MEXICO CITY -- A tire explosion, not a bomb, caused a Mexicana Airlines jetliner to crash in March, killing 166 people in the worst disaster in Mexican aviation history, the Communications Ministry said Thursday.
A report by the Aviation Accident Commission since the March 31 accident said the wings and body of the Boeing 727 began breaking up at 15,000 feet altitude as the pilot fought to maintain control of the craft while all his control systems disintegrated, the official news agency Notimex said.

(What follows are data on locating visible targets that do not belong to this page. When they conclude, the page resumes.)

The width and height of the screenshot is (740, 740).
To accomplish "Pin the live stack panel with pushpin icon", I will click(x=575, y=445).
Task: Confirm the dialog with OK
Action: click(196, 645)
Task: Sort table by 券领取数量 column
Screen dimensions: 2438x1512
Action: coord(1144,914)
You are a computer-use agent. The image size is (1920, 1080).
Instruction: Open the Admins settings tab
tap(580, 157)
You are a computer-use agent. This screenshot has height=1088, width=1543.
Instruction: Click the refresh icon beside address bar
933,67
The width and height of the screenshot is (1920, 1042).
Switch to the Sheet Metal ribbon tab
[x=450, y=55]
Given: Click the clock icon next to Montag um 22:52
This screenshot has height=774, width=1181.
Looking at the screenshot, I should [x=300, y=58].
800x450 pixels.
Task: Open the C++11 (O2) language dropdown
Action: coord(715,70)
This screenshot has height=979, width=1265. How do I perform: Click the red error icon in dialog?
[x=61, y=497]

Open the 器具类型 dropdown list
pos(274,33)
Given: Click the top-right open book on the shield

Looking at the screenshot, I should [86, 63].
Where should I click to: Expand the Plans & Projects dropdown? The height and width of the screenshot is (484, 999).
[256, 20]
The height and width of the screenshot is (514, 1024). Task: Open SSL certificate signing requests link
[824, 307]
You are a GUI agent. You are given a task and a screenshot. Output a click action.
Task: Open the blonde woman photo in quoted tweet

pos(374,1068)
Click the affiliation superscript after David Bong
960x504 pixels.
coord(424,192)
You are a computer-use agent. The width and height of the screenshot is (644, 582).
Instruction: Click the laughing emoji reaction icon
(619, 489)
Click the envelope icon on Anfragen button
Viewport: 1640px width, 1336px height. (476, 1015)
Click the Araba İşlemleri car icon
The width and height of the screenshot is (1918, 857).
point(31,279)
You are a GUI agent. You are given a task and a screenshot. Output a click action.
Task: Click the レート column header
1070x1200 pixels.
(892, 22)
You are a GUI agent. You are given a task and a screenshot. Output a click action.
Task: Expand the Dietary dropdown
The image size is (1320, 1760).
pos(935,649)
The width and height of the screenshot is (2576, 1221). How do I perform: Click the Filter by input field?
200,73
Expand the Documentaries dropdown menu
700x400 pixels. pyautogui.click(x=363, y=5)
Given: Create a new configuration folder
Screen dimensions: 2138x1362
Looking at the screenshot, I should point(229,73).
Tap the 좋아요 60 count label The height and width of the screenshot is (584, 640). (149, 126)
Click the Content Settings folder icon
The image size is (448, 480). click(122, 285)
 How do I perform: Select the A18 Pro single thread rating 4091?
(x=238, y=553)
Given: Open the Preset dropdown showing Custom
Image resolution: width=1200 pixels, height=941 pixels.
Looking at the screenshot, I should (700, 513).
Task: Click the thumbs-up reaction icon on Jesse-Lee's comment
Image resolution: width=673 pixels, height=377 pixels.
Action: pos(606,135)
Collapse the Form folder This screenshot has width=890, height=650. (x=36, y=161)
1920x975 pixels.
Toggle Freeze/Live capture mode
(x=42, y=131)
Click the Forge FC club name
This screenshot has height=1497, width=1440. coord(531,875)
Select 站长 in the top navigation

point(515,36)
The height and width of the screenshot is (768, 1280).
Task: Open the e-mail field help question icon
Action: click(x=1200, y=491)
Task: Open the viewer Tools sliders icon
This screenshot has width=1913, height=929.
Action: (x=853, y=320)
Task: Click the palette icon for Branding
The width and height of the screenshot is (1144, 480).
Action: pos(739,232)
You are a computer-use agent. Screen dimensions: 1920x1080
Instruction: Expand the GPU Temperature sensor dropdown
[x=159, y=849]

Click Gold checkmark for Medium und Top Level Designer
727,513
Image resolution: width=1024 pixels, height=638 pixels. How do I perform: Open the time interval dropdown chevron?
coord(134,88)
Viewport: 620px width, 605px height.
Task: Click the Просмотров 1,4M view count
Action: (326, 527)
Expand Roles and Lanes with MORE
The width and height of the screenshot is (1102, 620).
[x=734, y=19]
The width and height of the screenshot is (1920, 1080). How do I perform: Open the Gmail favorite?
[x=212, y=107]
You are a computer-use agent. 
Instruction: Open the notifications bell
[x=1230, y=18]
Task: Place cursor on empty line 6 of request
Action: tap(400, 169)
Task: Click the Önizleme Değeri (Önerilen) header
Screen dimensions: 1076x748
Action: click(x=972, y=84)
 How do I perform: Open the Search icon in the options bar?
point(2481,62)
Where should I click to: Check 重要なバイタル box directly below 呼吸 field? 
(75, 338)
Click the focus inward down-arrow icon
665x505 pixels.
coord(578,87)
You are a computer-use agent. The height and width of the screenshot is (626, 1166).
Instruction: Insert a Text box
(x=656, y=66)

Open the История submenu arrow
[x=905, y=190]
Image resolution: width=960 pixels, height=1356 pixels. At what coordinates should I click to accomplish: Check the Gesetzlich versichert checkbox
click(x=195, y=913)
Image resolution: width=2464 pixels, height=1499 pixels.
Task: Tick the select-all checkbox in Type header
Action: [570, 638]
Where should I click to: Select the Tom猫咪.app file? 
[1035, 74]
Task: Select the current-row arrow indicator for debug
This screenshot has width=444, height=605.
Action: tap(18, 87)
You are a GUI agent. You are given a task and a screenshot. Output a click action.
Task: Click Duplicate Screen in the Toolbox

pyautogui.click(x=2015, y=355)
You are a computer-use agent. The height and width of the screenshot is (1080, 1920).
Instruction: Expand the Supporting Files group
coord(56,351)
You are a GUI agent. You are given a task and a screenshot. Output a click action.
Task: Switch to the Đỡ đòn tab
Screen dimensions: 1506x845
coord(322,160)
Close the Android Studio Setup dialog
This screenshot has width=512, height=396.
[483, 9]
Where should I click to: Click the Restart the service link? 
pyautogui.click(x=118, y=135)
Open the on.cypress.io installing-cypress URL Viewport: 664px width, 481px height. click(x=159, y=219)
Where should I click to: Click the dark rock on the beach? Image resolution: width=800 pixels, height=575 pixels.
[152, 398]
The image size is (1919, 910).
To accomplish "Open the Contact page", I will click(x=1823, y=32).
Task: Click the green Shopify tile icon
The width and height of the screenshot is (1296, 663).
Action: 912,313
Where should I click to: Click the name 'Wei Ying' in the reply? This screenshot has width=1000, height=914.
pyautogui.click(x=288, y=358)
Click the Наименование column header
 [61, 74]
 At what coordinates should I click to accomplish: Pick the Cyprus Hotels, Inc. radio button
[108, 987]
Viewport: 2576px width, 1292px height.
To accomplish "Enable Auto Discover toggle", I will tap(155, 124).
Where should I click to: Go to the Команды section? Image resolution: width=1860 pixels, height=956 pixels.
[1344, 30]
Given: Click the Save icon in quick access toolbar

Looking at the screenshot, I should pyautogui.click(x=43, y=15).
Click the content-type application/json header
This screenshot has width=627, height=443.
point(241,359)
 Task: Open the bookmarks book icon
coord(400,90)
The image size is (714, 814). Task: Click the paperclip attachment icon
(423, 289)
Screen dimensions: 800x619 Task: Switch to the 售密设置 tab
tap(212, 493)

Within minutes after the emergency began, the tail of the plane with the three engines broke off and crashed on a hill, while the main body of the aircraft smashed into a deep ravine, Notimex said.
The official report, which will be shared with civil aeronautics agencies around the world, said evidence showed one of the rear tires exploded after the landing gear had been retracted because of the 'overheating of the middle part of the wheel.'
'The explosion of a wheel in flight is not a frequent incident but it has occurred in other parts of the world and even in Mexico,' the report said, adding that other times 'the consequences were not as fatal.'
Mexicana Airlines flight 940 to Los Angeles, with stopovers in Puerto Vallarta and Mazatlan, exploded and crashed 14 minutes after takeoff from the Mexico City airport, killing all aboard, including 158 passengers and eight crew members.
Pilots had originally blamed the crash on a bomb, but the Communications Ministry report said there were no signs of any explosive in the wreckage.
'The examinations carried out by experts ... convincingly demonstrated there is no evidence of the presence of any explosive devices,' the report said.
The plane crashed in the rugged Sierra Madre mountans near the mining town of Maravatio, 80 miles west of Mexico City.
'The explosion of the tire provoked the rupture of different tubes, principally in the fuel, hydraulic, electricity and air ventilation systems,' the report said.
'The fire produced by the explosion of the tire was whipped by wind that entered with great force because of the plane's velocity, making the plane lose power,' it said.
The report said the intense heat melted the rear fuselage under the tail of the aircraft.'
The report said the blowout may have been caused by a defect in the tire, overheating or damage sustained during takeoff or landing.
The commission has ordered Mexicana airlines to establish preventive maintenance in the inspection and upkeep of landing gear of all Boeing 727 of the type that crashed.